I swear he said “Energy Van.” Now, written down, that phrasing sounds nonsensical, a combining of two unconnected things through the power and strength of double-sided Gorilla Tap. During our conversation, I pictured a Burning Man inspired mobile generator powering…what…the van itself? I don’t know, but they are doing it renewably and cheaply. Joe had made enough sense up to that point I didn’t ask questions, so now I’m thinking I’m the dumb one not knowing what an Energy Van is.
Though he did pause before claiming he and his buddies “have no problems” so maybe their Energy Van isn’t street legal. Or they went 25 mph and a solar panel fell off and obstructed a bicycle lane. Or the Energy Van really doesn’t generate much electricity given all the residential roads are lined with massive trees. Or maybe it was just verbal filler.

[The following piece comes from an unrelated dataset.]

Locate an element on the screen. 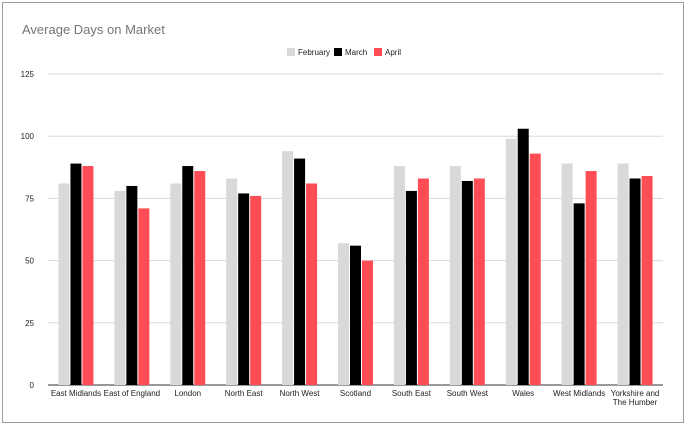 The image size is (688, 427). x-tick-label: South East is located at coordinates (412, 394).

One-sided Political Polemist: Bumper Sticker
I love bumper stickers because merely by seeing one affixed to a bumper, I know the owner of that vehicle and I are different. You like expressing yourself on the second largest tangible purchase you’ll make, I prefer to not damage my paint job and have anxiety over decisions lacking an easy undo. While driving I saw a beater sedan with three political bumper stickers (anything over one and the majority of your political discourse is via bumper sticker) denying any ties to dirty Liberals. “Hil-No” “I’m not Liberal” and “I don’t believe” all indicated my past profession might earn me scowls if the other driver and I were to ever converse. The “I don’t believe” I first thought might make them worthy of a book study: Anti-Liberal and Anti-Mulder: An Analysis of the Intersection between Conservative Thought and X-Files Hatred. However, the bumper sticker had been partially torn off. The remaining half had enough left to determine the word liberal and probably an expletive followed.
Only a few blocks after parting ways with Scully’s Beater I saw a different well-worn car with a plethora of bumper stickers. “I think, therefore, I’m liberal” is the only one I can remember.
Armchair Warrior: Ransom Note
There is a house along a divided boulevard that has a sign in the front room window. The sign looks like it was written by a person who has been kidnapped and held against their will scrawling a desperate “HELP!!” to anyone who may see it before their captor notices their desperate plea. It reads:
There is no parking allowed on that boulevard. On either side of the street.
That’s all for now. Milwaukee seems like an ok place to live.